New technique resolves HIV capsid structure alone and in complex with host factors


A novel technique using electron tomography and averaging subtomograms at the Diamond Electron Bioimaging Center (eBIC), has resolved the structure of the HIV capsid alone and in complex with host factors. This work also led to the construction of an atomistic model of the entire HIV capsid using information obtained from electron tomography, which the team believes could serve as a model for the development of antivirals targeting the virus. capsid.

The research paper detailing this major breakthrough is published today (November 19) in Science Advances.
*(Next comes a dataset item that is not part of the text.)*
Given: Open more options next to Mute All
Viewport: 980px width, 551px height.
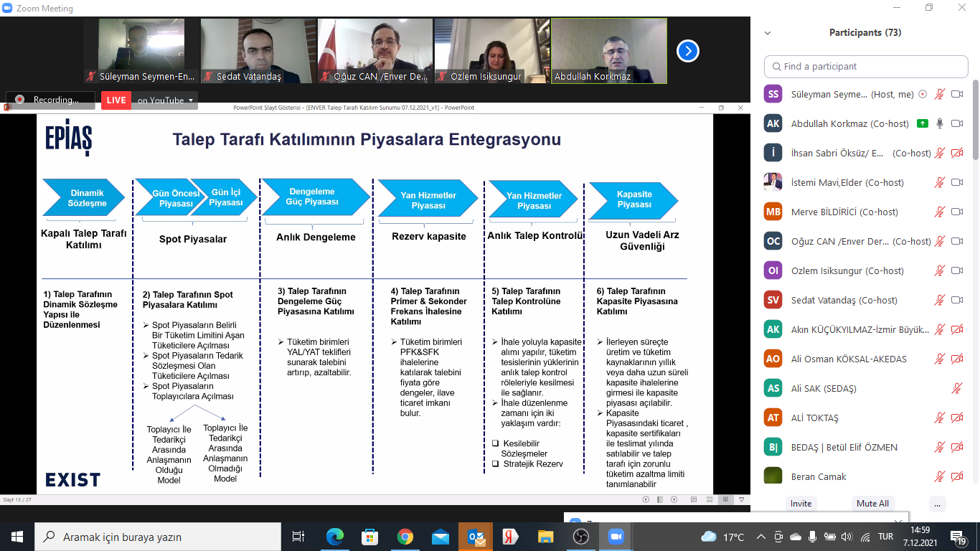Looking at the screenshot, I should (x=936, y=503).
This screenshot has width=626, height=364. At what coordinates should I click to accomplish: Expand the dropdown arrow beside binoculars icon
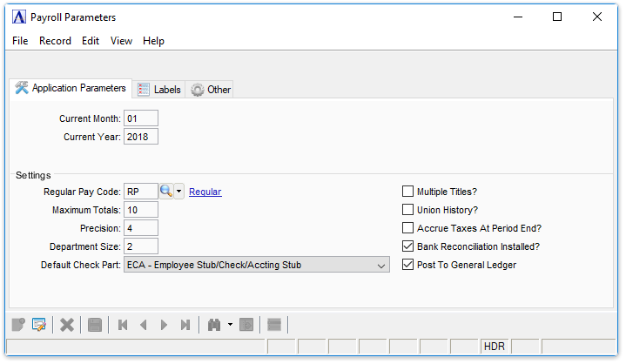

Referred to as “High resolution cryoET structures of native HIV-1 capsid in complex with IP6 and CypA;” The work was a collaboration between scientists from the University of Oxford, eBIC – the UK’s national cryomicroscopy facility within Diamond Light Source and the University of Delaware.

The team was led by Professor Peijun Zhang, director of the eBIC at Diamond and professor of structural biology at the University of Oxford. Lead author Dr Tao Ni, University of Oxford, explained the background to this important work: “Despite global efforts to combat HIV / AIDS and the achievement of antiviral treatments, there are still approximately 38 million people with HIV / AIDS without a full recovery to date. “

He explains that the human immunodeficiency virus (HIV) is a retrovirus whose RNA genome is encapsulated in a conical-shaped capsid. During infection, HIV assembles and buds as immature virions with the polyprotein Gag, which undergoes a maturation process, a stage involving proteolysis and a conformational change, which changes from an immature spherical shape. to a mature conical capsid. The capsid plays multiple essential roles during the early stage of HIV-1 replication, including protecting the genome against innate cellular immune responses and stimulating reverse transcription, as well as regulating intracellular transport and entry into the kernel. Many of these functions are affected by its interactions with host cell factors and small molecules.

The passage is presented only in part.